In most cases, additionally, when a FinTech organization comes to a financial institution with its technology stack, it will likely remain in the cloud. By this, it indicates that data storage, uptime performance, residency and cybersecurity will all act as the domains of the partner. After coming up to the final agreement, a contract with accurate service level agreements with the procurement workload, technical partners for adding new technologies or scopes, can be decreased to technical reviews and work orders only.
- Flexible regulation
Collaborating with FinTech organizations that provide cloud-based artificial intelligence service enables banks to cross-sell offers and contextual recommendation with real-time integrations via mobile. However, how does the organization meet the regulatory demands for every nation where it’s possible customers work?

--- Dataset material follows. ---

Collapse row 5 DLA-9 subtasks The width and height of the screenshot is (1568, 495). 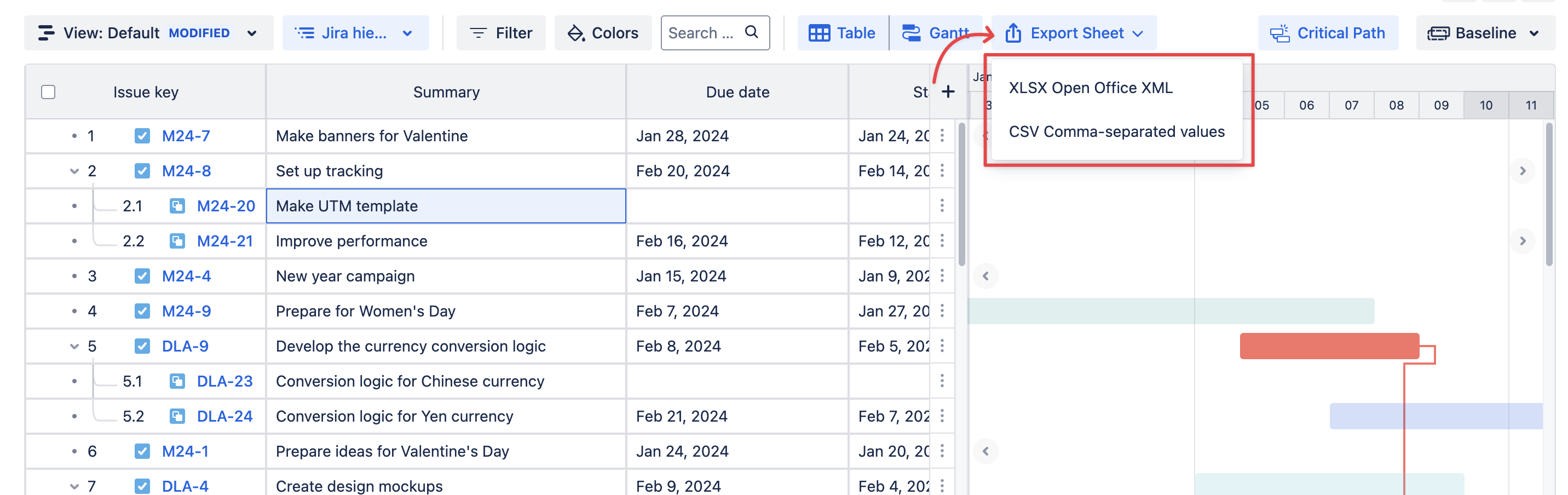pyautogui.click(x=74, y=346)
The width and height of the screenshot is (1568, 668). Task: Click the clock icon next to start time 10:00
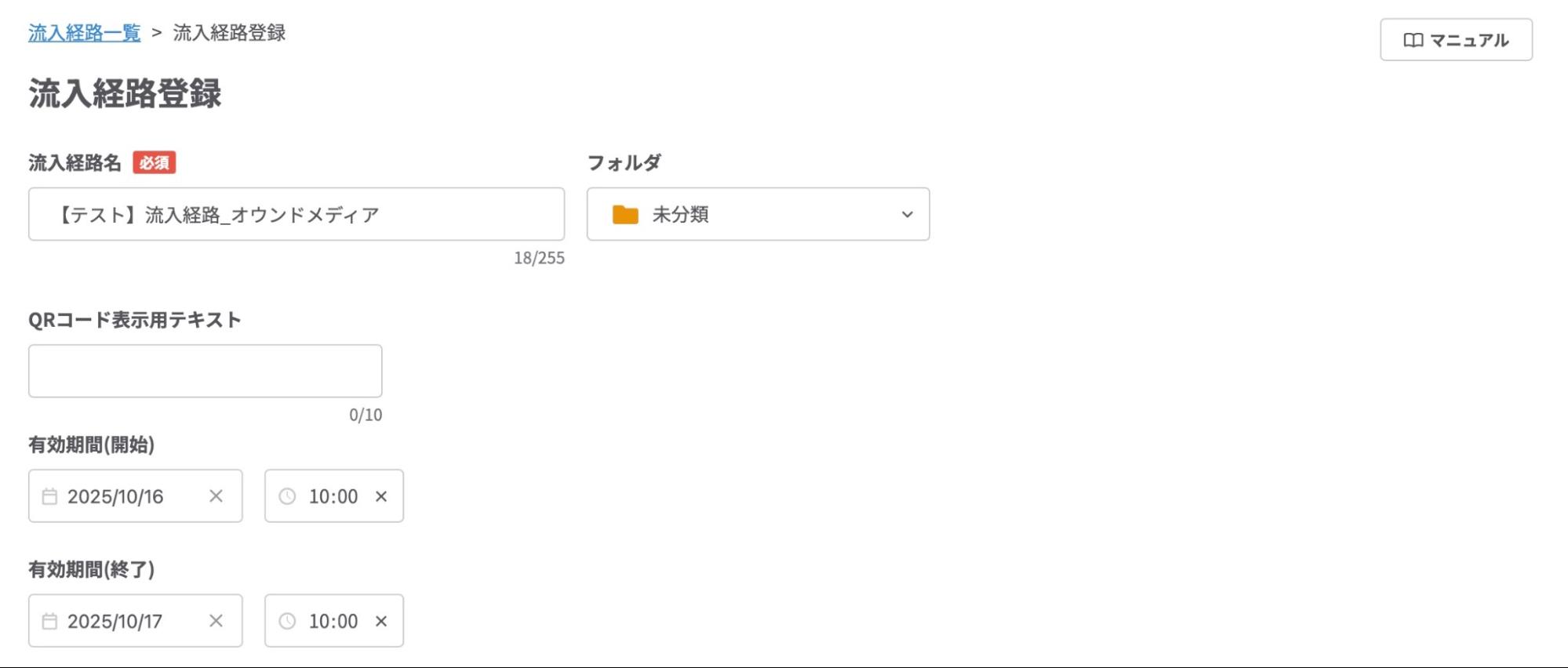[x=287, y=496]
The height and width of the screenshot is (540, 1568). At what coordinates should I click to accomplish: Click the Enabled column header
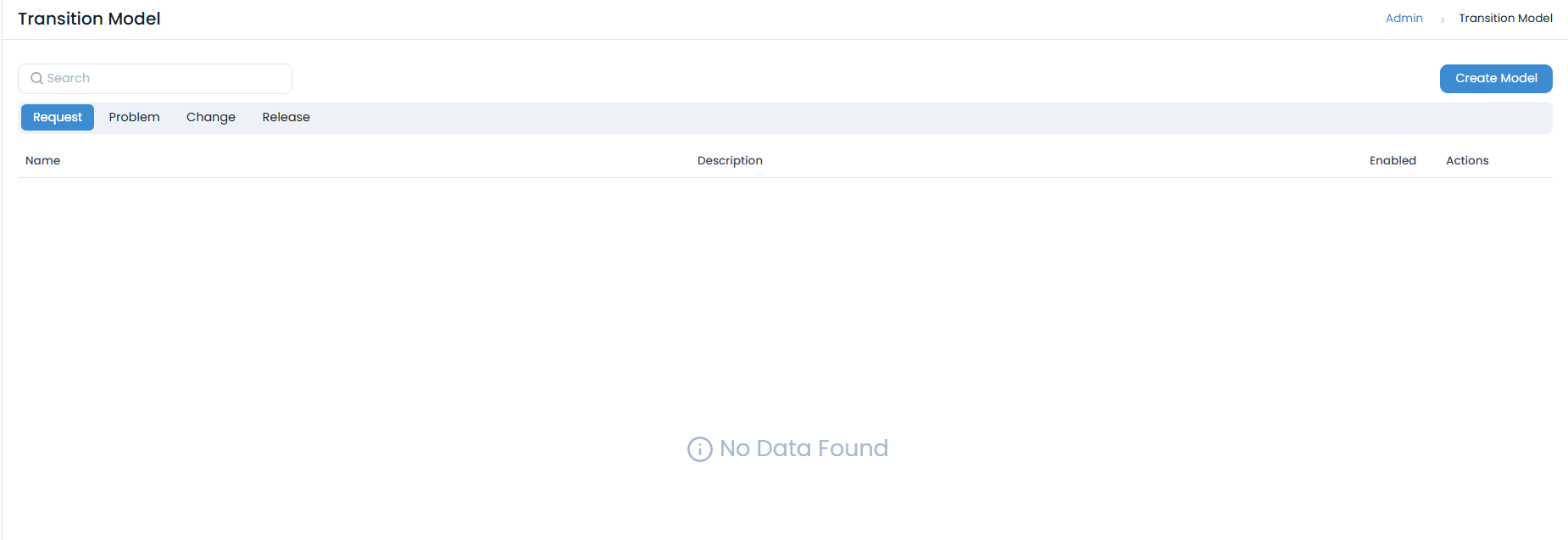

Based on which nation the financial institution is in, and the regulator it is approved by, there might be a breach with present regulations. For example, the partner might not be capable of deploying within the cloud, information residency may surface as a problem, or the regulator might still need actual signatures from consumers accepting products from the financial institution. But, regulatory compliance need not be a deal-breaker because it is utilized to remain for financial institutions. Presently, more FinTech firms are working with regulators and central banks to prototype innovative technological approaches working around the present regulations, establishing regulatory sandboxes for testing their innovative offerings.
- Long term focus
For financial institutions, return on investment horizons for projects related to technology appear to be pretty short. An 18-24 months payback was the most popular scenario. In most cases, this short horizon signifies a source of contention while adopting innovative partner technologies.
Short term return on investment concentrates on underwriting internal business cases for derailing collaborations before they start. It does not indicate that financial institutions need to write off investments with innovative technologies, but, return on investment requires to be measured by various key metrics, softer than additional general IT projects. Such metrics may incorporate brand equity from organizations with the FinTech, out of the box thinking capabilities, acquisition of innovative skills on developing platforms, or the capability to experiment with innovative technology for establishing feasibility.
When FinTech and financial institutions partner up, they can leverage recent transformations in the use of technology and behaviour and capitalize on the greater levels of trust that consumers have in technology to provide such services that effectively engage with customers.
All good partnerships need a bit of giving and take. With the case of bank and FinTech partnerships, every company usually possesses something the other needs. Banking FinTech organizations usually come with ideas for a better product and service to provide, while conventional banks provide regulatory compliance and familiarity with regulations and financial rules.